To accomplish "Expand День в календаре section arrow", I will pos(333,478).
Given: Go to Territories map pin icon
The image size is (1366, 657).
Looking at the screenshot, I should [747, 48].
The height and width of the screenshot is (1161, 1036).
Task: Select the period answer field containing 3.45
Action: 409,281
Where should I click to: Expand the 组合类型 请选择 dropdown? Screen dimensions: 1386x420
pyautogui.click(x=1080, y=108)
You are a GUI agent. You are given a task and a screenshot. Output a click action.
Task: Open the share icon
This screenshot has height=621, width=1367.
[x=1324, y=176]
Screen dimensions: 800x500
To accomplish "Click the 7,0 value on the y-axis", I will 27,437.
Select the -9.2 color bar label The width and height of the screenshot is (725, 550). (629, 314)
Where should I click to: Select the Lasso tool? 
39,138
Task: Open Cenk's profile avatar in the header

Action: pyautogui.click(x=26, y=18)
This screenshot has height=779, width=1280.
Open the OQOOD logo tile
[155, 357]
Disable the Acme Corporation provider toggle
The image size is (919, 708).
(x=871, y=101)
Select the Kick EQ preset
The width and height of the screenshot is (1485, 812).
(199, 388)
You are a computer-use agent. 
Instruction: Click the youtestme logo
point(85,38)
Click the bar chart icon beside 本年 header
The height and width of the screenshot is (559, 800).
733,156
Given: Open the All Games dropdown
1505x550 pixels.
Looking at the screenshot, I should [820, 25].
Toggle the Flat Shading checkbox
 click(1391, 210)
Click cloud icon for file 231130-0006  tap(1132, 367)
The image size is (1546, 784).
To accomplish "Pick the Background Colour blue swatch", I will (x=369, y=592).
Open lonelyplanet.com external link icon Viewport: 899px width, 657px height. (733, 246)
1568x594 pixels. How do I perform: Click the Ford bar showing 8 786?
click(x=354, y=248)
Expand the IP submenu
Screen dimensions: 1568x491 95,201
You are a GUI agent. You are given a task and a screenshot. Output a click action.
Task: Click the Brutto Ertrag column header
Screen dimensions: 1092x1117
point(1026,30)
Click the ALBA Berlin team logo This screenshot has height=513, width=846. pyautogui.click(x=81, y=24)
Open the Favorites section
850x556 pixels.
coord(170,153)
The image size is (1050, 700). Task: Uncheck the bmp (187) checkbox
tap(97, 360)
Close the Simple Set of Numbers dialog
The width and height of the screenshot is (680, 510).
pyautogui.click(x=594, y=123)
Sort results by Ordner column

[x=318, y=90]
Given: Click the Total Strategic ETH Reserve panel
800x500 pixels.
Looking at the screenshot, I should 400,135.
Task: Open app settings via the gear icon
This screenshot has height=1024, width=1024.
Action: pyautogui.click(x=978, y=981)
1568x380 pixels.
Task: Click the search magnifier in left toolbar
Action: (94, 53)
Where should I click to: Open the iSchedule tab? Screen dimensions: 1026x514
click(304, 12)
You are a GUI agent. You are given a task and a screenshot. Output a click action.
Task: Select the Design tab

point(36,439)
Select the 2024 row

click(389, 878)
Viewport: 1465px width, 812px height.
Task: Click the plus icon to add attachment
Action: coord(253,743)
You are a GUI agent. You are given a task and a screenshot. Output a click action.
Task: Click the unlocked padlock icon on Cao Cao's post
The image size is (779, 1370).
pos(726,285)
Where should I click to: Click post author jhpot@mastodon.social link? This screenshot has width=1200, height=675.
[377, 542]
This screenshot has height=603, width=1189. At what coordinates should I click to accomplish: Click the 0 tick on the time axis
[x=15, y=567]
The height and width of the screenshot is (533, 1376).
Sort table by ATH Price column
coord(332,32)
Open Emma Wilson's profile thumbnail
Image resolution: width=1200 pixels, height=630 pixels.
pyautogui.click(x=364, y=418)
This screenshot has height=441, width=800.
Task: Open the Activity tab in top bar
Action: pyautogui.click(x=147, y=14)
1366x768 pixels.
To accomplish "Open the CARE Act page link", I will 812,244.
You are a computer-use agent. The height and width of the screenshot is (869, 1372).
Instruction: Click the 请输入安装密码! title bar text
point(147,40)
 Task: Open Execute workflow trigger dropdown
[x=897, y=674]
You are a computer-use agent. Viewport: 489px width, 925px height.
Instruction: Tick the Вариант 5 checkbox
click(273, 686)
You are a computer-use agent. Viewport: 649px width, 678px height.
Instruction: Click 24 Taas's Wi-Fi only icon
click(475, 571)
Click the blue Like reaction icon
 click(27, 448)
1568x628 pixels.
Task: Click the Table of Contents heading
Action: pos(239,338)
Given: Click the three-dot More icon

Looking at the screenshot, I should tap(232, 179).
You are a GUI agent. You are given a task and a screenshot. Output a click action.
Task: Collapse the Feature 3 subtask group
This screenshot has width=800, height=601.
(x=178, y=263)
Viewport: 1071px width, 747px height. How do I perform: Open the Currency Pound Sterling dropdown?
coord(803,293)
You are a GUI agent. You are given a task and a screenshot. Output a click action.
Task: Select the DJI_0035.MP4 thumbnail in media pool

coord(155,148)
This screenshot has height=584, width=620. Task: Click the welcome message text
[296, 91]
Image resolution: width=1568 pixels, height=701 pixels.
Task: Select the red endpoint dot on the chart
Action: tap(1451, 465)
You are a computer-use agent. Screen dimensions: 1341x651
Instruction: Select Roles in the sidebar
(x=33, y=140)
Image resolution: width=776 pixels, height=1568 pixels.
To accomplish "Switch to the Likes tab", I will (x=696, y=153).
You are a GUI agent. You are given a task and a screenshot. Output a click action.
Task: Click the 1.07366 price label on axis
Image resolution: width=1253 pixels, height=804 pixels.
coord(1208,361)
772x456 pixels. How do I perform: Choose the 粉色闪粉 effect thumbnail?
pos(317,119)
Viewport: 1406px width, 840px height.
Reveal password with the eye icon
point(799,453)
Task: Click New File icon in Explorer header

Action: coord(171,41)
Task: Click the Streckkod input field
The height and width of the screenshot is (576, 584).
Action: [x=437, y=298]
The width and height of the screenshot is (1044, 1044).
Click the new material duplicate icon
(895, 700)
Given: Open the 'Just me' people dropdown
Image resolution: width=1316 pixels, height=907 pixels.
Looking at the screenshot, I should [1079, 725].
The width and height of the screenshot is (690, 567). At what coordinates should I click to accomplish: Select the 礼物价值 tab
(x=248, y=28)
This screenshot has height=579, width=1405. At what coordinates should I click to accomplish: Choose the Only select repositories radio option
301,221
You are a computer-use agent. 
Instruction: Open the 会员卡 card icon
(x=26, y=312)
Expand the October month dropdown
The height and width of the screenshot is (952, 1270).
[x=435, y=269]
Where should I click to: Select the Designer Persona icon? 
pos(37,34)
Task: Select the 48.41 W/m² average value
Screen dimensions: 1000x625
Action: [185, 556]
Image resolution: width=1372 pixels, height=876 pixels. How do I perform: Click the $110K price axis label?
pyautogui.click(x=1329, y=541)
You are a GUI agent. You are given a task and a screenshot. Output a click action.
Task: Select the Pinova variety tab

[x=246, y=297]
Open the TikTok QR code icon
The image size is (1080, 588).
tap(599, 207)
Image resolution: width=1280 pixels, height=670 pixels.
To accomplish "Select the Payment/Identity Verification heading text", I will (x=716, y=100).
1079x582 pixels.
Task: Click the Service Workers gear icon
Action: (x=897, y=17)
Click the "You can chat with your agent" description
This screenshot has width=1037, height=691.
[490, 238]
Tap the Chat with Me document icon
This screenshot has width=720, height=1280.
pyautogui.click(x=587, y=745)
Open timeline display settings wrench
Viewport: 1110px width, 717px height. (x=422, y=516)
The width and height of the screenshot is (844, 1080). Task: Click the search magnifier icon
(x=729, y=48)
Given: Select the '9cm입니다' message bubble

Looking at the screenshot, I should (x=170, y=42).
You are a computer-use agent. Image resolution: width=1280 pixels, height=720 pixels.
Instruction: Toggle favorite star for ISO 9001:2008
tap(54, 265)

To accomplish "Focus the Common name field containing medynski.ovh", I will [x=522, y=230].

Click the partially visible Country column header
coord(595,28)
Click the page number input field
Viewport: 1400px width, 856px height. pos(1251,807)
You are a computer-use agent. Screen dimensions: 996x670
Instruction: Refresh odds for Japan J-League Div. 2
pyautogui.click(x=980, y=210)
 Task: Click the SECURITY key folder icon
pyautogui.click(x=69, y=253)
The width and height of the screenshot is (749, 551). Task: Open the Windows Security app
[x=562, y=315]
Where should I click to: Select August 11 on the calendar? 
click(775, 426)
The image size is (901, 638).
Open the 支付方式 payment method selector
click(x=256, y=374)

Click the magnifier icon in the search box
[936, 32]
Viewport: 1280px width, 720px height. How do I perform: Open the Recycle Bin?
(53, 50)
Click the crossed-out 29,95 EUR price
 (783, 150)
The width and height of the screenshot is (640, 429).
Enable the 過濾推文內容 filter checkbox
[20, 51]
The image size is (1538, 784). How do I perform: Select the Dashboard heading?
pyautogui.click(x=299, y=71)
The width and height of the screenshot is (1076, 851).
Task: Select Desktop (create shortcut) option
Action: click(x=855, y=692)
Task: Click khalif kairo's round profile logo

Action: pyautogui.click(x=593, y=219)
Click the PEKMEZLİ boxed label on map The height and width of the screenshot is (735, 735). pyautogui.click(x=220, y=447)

---------------

Your goal
Copy every line above in which the string "value" shows up.

Written answer
To accomplish "Click the 7,0 value on the y-axis", I will 27,437.
Task: Select the 48.41 W/m² average value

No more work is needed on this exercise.